Data under study:

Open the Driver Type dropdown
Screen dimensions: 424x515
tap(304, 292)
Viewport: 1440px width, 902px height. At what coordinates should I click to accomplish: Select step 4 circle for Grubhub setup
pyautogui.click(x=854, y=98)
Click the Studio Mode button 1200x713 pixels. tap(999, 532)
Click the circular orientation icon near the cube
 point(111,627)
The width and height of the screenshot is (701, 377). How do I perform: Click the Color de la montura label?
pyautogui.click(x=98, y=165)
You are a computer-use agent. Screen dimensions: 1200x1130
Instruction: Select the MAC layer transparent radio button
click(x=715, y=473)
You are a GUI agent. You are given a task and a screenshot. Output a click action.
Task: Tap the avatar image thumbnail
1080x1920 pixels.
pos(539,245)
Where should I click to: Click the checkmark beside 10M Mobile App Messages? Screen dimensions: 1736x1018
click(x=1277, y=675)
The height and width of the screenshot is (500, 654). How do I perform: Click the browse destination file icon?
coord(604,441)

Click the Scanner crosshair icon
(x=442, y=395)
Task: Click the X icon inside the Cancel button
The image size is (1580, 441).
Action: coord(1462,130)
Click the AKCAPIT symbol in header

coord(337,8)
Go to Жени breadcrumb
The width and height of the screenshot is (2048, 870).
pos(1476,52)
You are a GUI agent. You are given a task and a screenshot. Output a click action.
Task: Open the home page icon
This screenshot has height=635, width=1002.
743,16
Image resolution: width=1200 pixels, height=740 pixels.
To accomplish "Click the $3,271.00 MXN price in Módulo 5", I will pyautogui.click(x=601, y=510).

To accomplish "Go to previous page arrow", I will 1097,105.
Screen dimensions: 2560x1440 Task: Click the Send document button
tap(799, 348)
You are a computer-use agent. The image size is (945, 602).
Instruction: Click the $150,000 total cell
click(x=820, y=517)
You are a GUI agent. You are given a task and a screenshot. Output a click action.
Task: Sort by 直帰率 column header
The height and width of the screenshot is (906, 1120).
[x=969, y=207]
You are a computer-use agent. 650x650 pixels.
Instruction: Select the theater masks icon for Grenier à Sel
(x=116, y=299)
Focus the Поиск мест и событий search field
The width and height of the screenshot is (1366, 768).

Required work:
When you reach the line in the material above that holds "Image resolution: width=1200", begin reproducing lines exactly, and stop after the line that holds "You are a computer-use agent. The".

Response to this exercise:
Image resolution: width=1200 pixels, height=740 pixels.
To accomplish "Click the $3,271.00 MXN price in Módulo 5", I will pyautogui.click(x=601, y=510).

To accomplish "Go to previous page arrow", I will 1097,105.
Screen dimensions: 2560x1440 Task: Click the Send document button
tap(799, 348)
You are a computer-use agent. The image size is (945, 602).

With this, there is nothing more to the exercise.